How to use window functions
Window functions are initiated with the OVER clause, and are configured using three concepts:
- window partition (PARTITION BY) - Groups rows into partitions
- window ordering (ORDER BY) - Orders rows within those partitions into a particular order
- window frame (ROWS) - Defines the window by use of an offset from the specified row
Types of window functions
- Aggregate Function
- Ranking Function
- Value Function
OVER([PARTITION BY partition_list] [ORDER BY order_list] ROWS frame_couse) AS new_column
- Window_Function : It is the Name of the window function. for example any aggregate or ranking function.
- Expression - Column on which window function is to be applied.
- OVER - To signify that this is a window function.
- PARTITION BY - It divides the rows into partitions.
- partition_list - It is the name of the column(s) we want to partition by
- ORDER BY - It is used so that we can order the rows within each partition. This is optional and does not have to be specified
- order_list- It is the Name of the column(s) we want to order by
- new_column- Name of new column
- table_name-Name of the table
- ROWS- It is use to limit the rows within our partition.[optional]
- frame_clause - frame_clause defines the group of rows that create the window frame. The frame_clause supports the following frames:
- RANGE UNBOUNDED PRECEDING
- RANGE BETWEEN CURRENT ROW AND CURRENT ROW
Various aggregate functions such as AVERAGE(), SUM(), COUNT(), MAX(), MIN() applied over a particular window (set of rows) are called aggregate window functions.
Think about it with a table that has Customer_Id, Product_name, City, Product_sale. Let's call this table the Product_info table.
For example, You want to find the average sale of each Product and order the product by City.
AVG(Product_sale) OVER( PARTITION BY Product_name ORDER BY City desc ROWS BETWEEN UNBOUNDED PRECEDING AND CURRENT ROW) AS Avg_Sale
The result obtained is
As we can see in above example, the Average Sale of each Product is calculated and displayed in column Avg_Sale. Also ordered by City.
Ranking functions are, RANK(), DENSE_RANK(), ROW_NUMBER()
Suppose you want to assign a number to each product in order of the Product_Sale. Use the ROW_NUMBER() function.
ROW_NUMBER() OVER( PARTITION BY Product_name ORDER BY Product_sale desc ) AS row_num
The result obtained is As we can see in above example, It assigns consecutive integers to all the rows within partition.
For example, If you want to assign a Ranking value for each product according to the product_sale.
RANK() OVER( PARTITION BY City ORDER BY Product_sale desc ) AS Rank
The result obtained is As we can see in above example, we have rank the Product according to Product_sale within each City. It assigns rank to all the rows within every partition. Rank is assigned such that rank 1 given to the first row and rows having same value are assigned same rank.
For example, If you want to assign Dense Rank for each product according to the product_sale.
DENSE_RANK() OVER( PARTITION BY Product_Name ORDER BY Product_sale desc ) AS Dense_Rank
The result obtained is As we can see in above example, It assigns Dense Rank for each product according to the Product_sale. It assigns rank to each row within partition. The difference between RANK() and DENSE_RANK() is that in DENSE_RANK(), for the next rank after two same rank, consecutive integer is used, no rank is skipped.

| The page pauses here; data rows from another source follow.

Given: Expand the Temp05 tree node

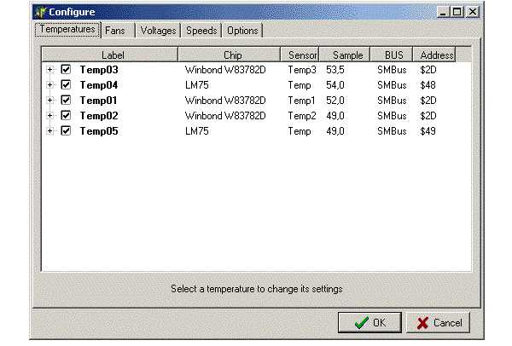Looking at the screenshot, I should tap(50, 131).
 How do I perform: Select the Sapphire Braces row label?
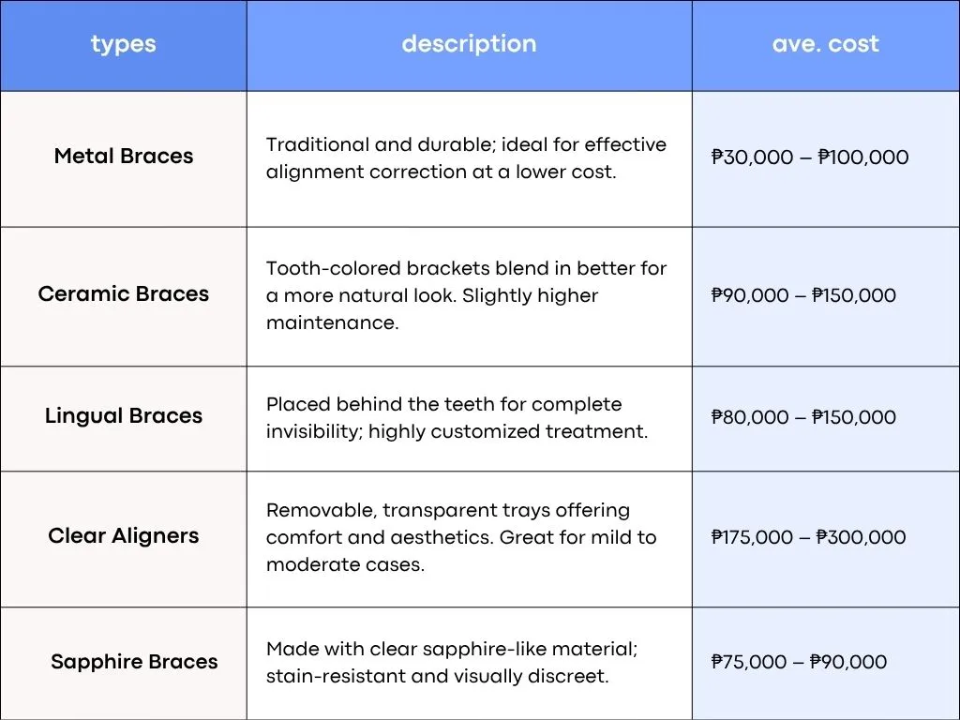click(134, 662)
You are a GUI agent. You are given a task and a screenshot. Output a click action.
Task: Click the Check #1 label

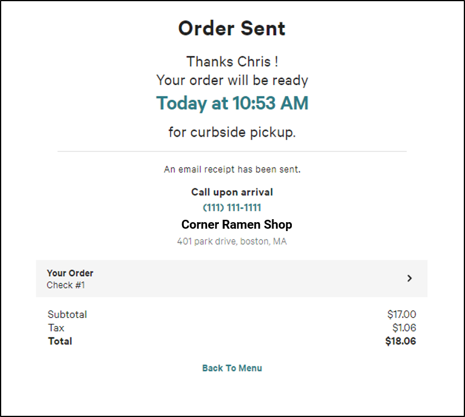tap(66, 285)
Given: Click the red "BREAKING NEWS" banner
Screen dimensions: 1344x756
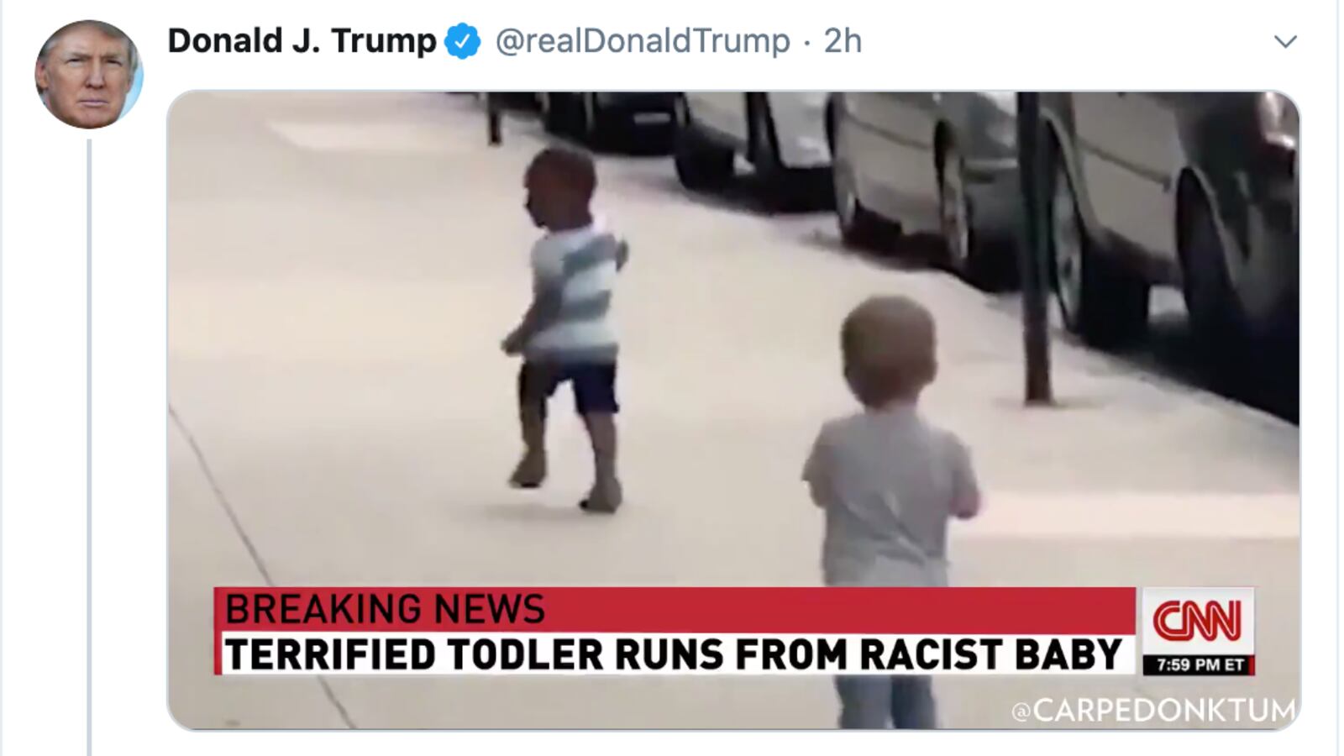Looking at the screenshot, I should [675, 609].
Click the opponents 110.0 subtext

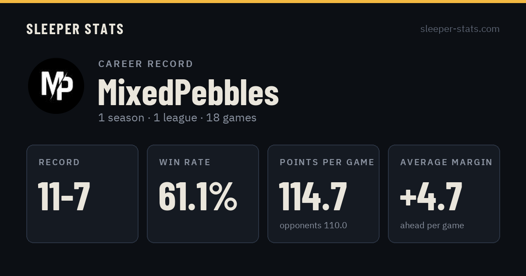tap(313, 226)
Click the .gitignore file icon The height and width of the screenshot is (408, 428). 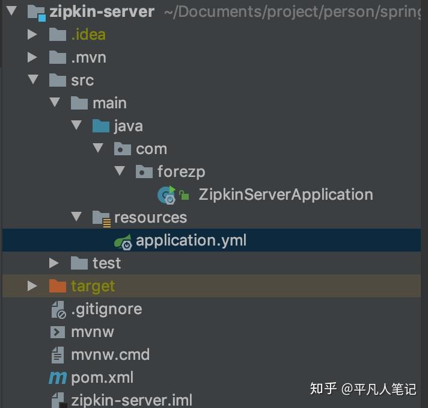(x=58, y=309)
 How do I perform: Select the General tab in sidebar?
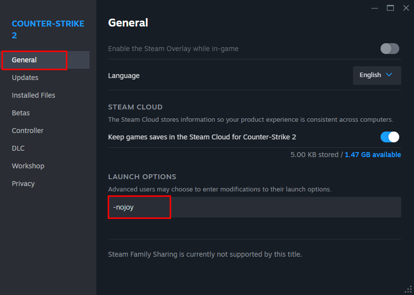(x=25, y=60)
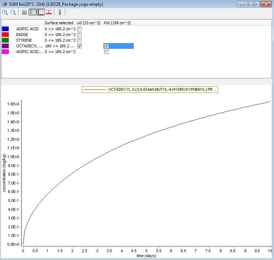Select the red BADGE color swatch
The height and width of the screenshot is (260, 274).
tap(5, 35)
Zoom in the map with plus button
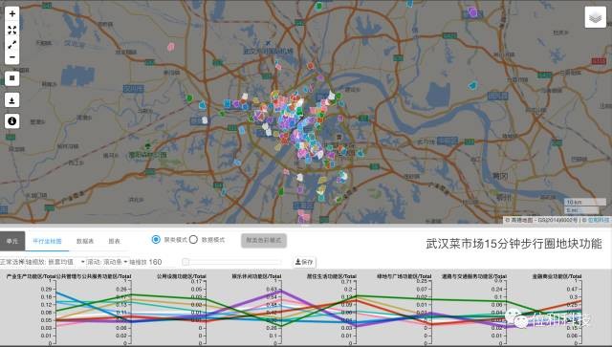 (12, 13)
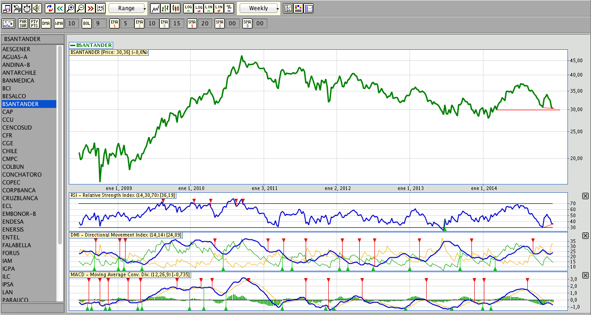Toggle the EMA 1 moving average

coord(114,24)
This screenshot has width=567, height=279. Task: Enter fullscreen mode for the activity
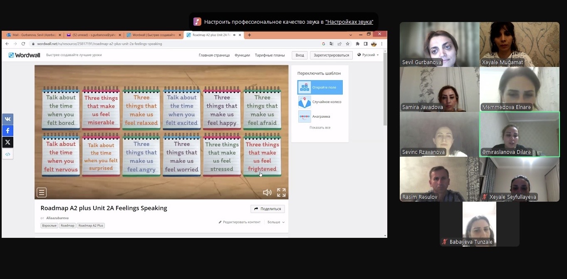coord(282,193)
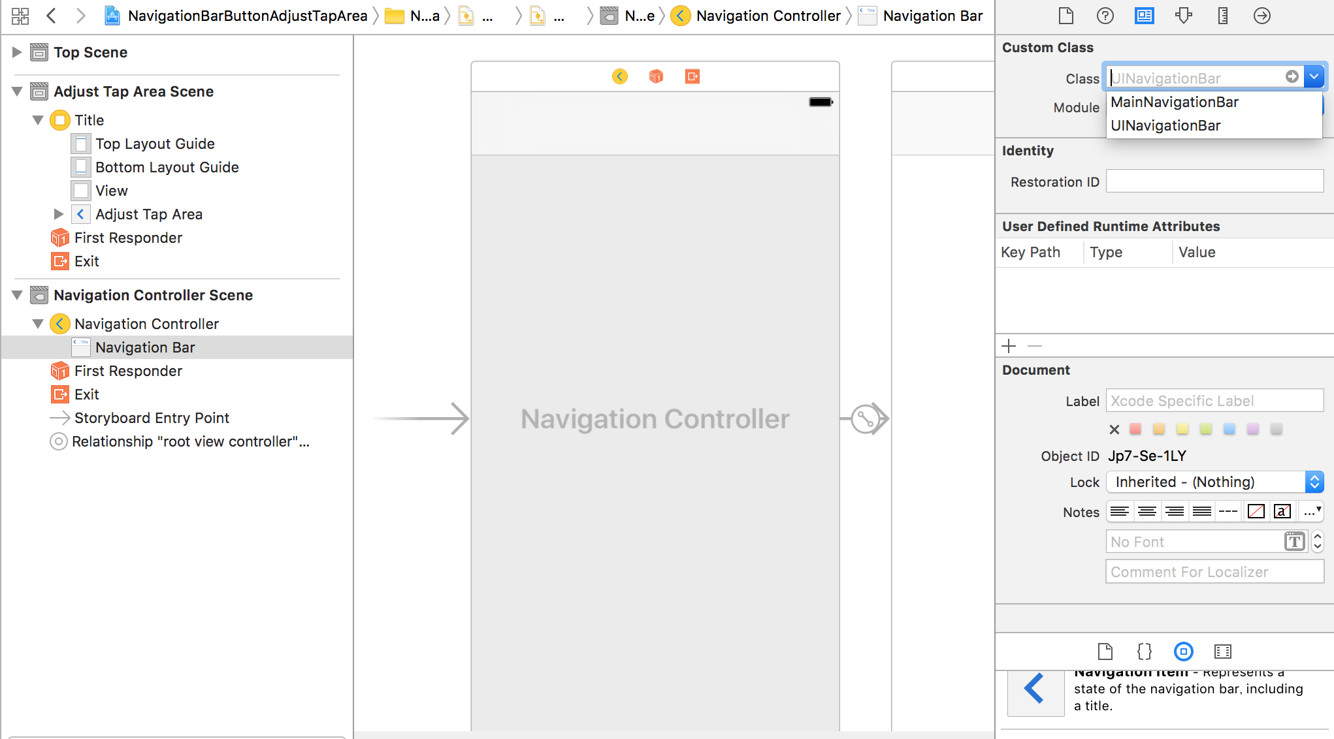Add a user defined runtime attribute

[1009, 346]
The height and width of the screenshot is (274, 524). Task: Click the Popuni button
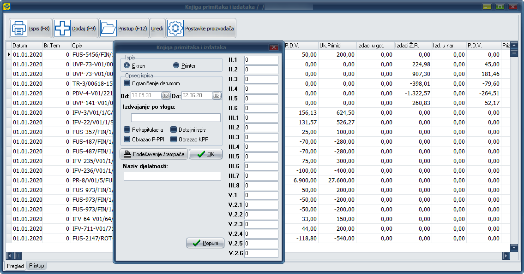tap(205, 243)
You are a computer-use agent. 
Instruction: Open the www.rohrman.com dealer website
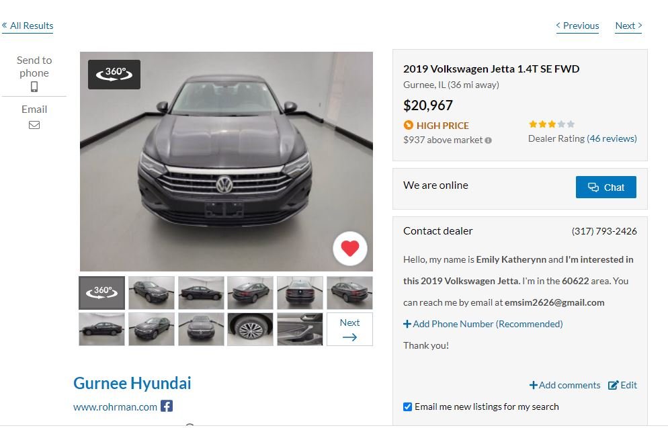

Value functions are great for extracting values from other rows that might be useful for a report. These functions really help in reporting and summarizing data.
LAG() OR LEAD()
For example , You want create a new column that provides the previous sale and following sale for each Product order by the city.
LAG(product_sale) OVER( PARTITION BY Product_name ORDER BY City) AS Lag,
LEAD(product_sale) OVER( PARTITION BY Product_name ORDER BY City) as lead
The result obtained is LAG or LEAD functions are use to pull values from other rows. LAG can return values from the previous rows whereas LEAD returns values from following rows. Default is what to return if there is no previous one. Default is NULL. Comparing previous or following rows is useful while calculating differences across time.
The SQL window functions are often used by data scientists and data analysts. Most SQL beginners may not really be aware of modern SQL. It is helpful to know how to use window functions which is more advanced sql technique. I have summarised the window functions which I have most frequently use in my work, so hopefully they are applicable to your work as well.